• [Provided passage]
==================================================

# 24v vs 12v solenoid



## Arris138

Is there any good reason to use 24 volt solenoids versus 12 volt in common haunt props? It seems that maybe the 24's are easier to find surplus, but is there any real mechanical advantage?


----------



## bradbaum

Not mechanical but electrical advantage.

the higher the voltage the lower the current required to fire the solenoid.

P / E = I

24 watts / 24 volts = 1 amp

24 watts / 12 volts = 2 amp

however, due to prop design, sometimes it is easier to use the 12 volts and waste the power.


----------



## HAUNTEDBARN

You are correct with the PIE formula.. But 1 amp will not change the wire size.In consruction this would effect the price/size on the cable and conduit (much higher amps).I think in this case use the solenoids you have just use the correct transformer of the job.24v or 12v both are low volts/amps.....


----------



## bradbaum

The values I used were just an example, the actual power a solenoid uses will be much less.

In an automated factory, where hundreds or thousands of solenoid valves are used in a giant machine - the current savings really add up.

In haunting, where we have one or two solenoids - it really doesn't matter. What does mater is matching it to the prop controller, some controllers can only control 12v while others like the PROP-1 sink the current to ground, so again it doesn't matter.


----------



## HAUNTEDBARN

yes I agree I lov ele. talk...


----------



## Arris138

Aah, makes sense. Thanks for the quick replies


----------



## ouizul1

I always thought Power represented the energy used/consumed. If a device consumes 24 watts...it should be the same amount of energy consumed whether it's using 1 amp at 24 volts, or 2 amps at 12 volts, it's still 24 watts, right? 

In this case, a 24 watt solenoid requires a set amount of energy to activate and do it's thing. If the energy is coming down at 24 volts (higher applied pressure) then it only needs 1 amp of current. But at 12 volts (lower applied pressure) it needs 2 amps of current to perform the same workload.


----------



## HAUNTEDBARN

ouizul1 said:


> I always thought Power represented the energy used/consumed. If a device consumes 24 watts...it should be the same amount of energy consumed whether it's using 1 amp at 24 volts, or 2 amps at 12 volts, it's still 24 watts, right?
> 
> In this case, a 24 watt solenoid requires a set amount of energy to activate and do it's thing. If the energy is coming down at 24 volts (higher applied pressure) then it only needs 1 amp of current. But at 12 volts (lower applied pressure) it needs 2 amps of current to perform the same workload.


you are correct ampsxvolts=watts (volt/amps)..just use the correct wire size and transformer/power supply for the job.If it is going outside add a GFCI too.:googly:


----------



## GhoulishGadgets

The other thing to remember is the voltage loss over the cable to the solenoid.
This can be a really significant factor and serious issue.

You will get a voltage drop end to end across the cable, dependant upon the current flowing through it and the resistance of the cable.

If a wire is thicker, it will have a lower resistance per length than a thinner wire.

For example, if you had 2 lengths of wire, one is thicker with an overall resistance of 1 ohm, the next is thinner with an overall resistance of 4ohms.

Assuming 1amp flows through both cables...

The voltage drop across the thicker cable would be V = I x R
= 1amp x 1 ohm = 1V

The voltage drop across the thinner cable would be V = I x R
= 1amp x 4 ohm = 4V

That all said....

==================================================

• [Data excerpts]
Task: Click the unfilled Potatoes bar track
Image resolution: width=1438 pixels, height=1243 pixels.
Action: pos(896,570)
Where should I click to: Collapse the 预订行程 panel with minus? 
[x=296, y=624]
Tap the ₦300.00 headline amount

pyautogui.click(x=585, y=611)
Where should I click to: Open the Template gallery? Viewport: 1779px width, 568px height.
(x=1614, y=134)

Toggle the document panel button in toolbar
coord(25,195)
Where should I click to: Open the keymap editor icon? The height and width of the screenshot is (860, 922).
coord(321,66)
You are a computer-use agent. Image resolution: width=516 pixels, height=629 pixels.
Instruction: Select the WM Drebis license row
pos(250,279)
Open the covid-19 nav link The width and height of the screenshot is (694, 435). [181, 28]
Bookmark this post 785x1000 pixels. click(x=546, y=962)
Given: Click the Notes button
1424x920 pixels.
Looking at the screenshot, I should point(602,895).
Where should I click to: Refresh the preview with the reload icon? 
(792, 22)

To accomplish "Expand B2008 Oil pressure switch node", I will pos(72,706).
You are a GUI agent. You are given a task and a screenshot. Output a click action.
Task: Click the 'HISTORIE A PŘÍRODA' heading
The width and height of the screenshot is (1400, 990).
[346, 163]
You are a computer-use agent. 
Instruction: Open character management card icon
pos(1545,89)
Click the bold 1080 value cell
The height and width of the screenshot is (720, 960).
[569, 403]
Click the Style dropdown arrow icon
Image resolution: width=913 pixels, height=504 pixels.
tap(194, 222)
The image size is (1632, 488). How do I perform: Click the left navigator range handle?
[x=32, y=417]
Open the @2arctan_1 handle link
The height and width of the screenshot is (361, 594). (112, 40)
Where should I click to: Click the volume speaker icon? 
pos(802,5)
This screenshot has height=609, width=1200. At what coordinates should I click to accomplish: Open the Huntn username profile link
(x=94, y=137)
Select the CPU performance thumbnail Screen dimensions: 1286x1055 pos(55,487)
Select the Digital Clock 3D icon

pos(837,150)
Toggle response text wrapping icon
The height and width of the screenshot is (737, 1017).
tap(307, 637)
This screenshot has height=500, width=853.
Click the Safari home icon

==================================================

• [Task goal]
In the solenoid voltage thread, which prop controller is mentioned as sinking the current to ground?

• [Solution below]
The PROP-1